Sesil Aktürk Yazio: Emilio Santiago

İstanbul'da gün batımı...

Gün ışıkları köşesine çekilip yarattığımız “taş kültürü” karanlığa gömülürken yaşamın karmaşası yerini usulcacık kulağıma aşk nameleri fısıldayan Emilio Santiago'ya bırakıyor.

Karanlığın hayal gücüme yataklık etmesi mi, yoksa Emilio'nun insanın ruhunu okşayan sesi mi bilmem- belki de ikisi birden-; karşımda uzanıp giden karanlığın içinde; kızıl, mavi renklere boyanmış uçsuz bucaksız gökyüzü ve ona eşlik eden okyanus beliriyor. Sahildeki meşaleleri gölgede bırakan coşkulu kahkahaları; kumlar üzerinde, müziğin yaşlanmadığı kalplerin dans ettiklerini görebiliyorum. Kedim Merlin'in evdeki tek “itiraz noktası” olan bilgisayarımın üzerine kurulmasına bile ses çıkartmıyorum. Chopin ondan gözlerini ayırmadan yanına yayılıveriyor ve artık hepimiz aynı düşün bir parçası oluyoruz.

1970'ler... Genç bir adam şarkı söylüyor.

Rio de Janeiro Senaryoya göre; akşamları şarkı söyleyerek ruhunda müziğin tüm coşkusunu taşıyan bu adam bir yandan da ailesinin ısrarı üzerine Hukuk Fakültesi’ne gidiyor.  Arkadaşlarının ısrarı ve öğretmenlerinin desteği ile okuduğu okulun festivallerinde şarkı söylüyor  Aynı dönemde yine arkadaşlarının desteği ile katıldığı Flavio Cavalcanti'nin Tv Tupi'deki yarışmasında finale kalıyor. Odam aniden sessizliğe gömülünce, cama vuran yağmur damlacıklarının ardındaki görüntüler birden kayboluyor. Gayri ihtiyari bir an player'ıma bakıyorum ve kulaklarıma çok uzun gelen bir bekleyişten sonra Santiago'nun sesi yine odamı dolduruyor. 

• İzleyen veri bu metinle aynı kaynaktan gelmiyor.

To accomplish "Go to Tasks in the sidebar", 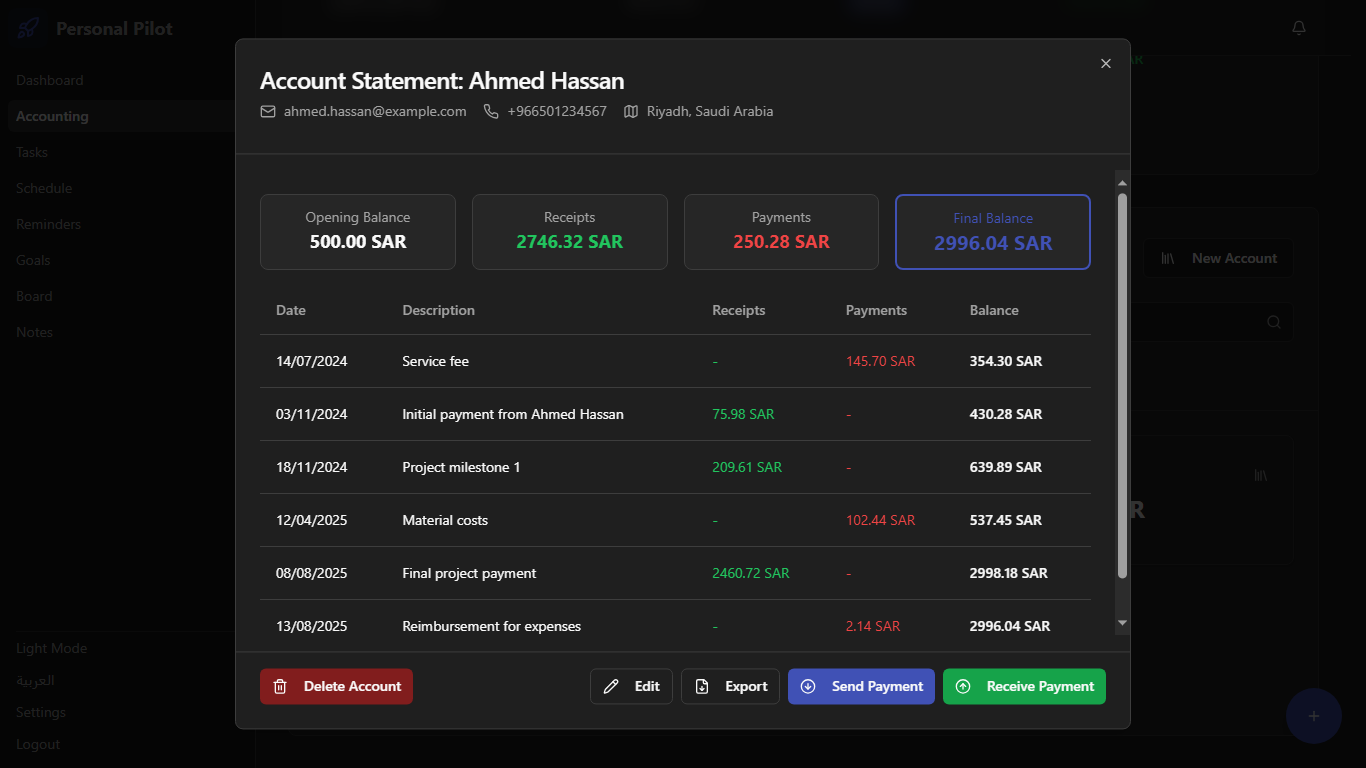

Sabah, çok güzel bir sabah 

Yaşamda, yeni bir şarkı 

Sadece senin gözlerini söyleyen 

Senin gülüşlerin, ellerin... 

Das cordas do meu violão 

Que só teu amor procurou 

Vem uma voz

Shakespeare demiş ki “Müzik aşkı bestelermiş”. Yönetmenliğini Marcel Camus'un yaptığı,1959 Fransız-İtalyan ve Brezilya ortak yapımı film, Orfeo Negro (Siyah Orfe ülkemizde 1 Ocak 1962 de gösterime girmiş) için bestelenen Luis Bonfa'nın eşsiz eseri “Manha de Carnaval”ı, Emilio Santiago'nun yorumu ile dinlerken, hayatın içindeki çok eski bir şarkının, nasıl bu kadar zaman sonra gözlerimi, ellerimi, gülüşlerimi söyleyebildiğine hayret etmeden duramıyorum.

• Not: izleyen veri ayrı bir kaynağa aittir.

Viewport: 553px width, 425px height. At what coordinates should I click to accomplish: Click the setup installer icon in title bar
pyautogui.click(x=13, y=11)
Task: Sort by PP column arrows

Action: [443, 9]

Santiago'nun “Tv Tupi”deki başarısından sonra “Ed Lincoln” orkestrasında kendine yer buluyor ve gece klüplerinde sahneye çıkmaya başlıyor.  Santiago'nun hayranları ile dolup taşan konser salonlarında, müziğin ritmi ile kalplerindeki saflığı duaya dönüştüren huşu içindeki yüzleri görebiliyorum.Konserlerine katılan insanların coşkusu ve gece klüplerinin başarısıyla ilk harekete geçen plak firması Polydor oluyor ve Santiago ile ilk single için anlaşıyorlar.

Yıl 1973...

Bu arada, 80'leri vazgeçilmez yapan “ruh“ usulca bir araya geliyor, 2 yıl sonra kuzeyde Gloria Gaynor'da “Never Can Say Goodbye” diyerek 80'lere bir tel ekleyecek. Aynı yıl yani 1975 yılında CID firmasıyla bir anlaşma yapıyorlar ve Ivan Lins, João Donato, Jorge Benjor,Nelson Cavaguinho, Guillerme de Brito, Marcos Valle ve Paulo Sergio gibi kutsanmış bestecilerin şarkılarını söylediği bir albüm çalışması için kolları sıvıyorlar. Ertesi yıl 1984 yılına kadar kalıp 10 albüm çalışması yaptığı Philips-Polygram'a geçiyor. 1985 yılında Tv Globo'daki “festivallerin festivali” programında “Elis,Elis” isimli şarkısıyla en iyi performans seçiliyor ama asıl başarıyı 1988 yılında “Som Livre”den çıkarttığı “Aguarela Brasileira” albümü ile yakalıyor. 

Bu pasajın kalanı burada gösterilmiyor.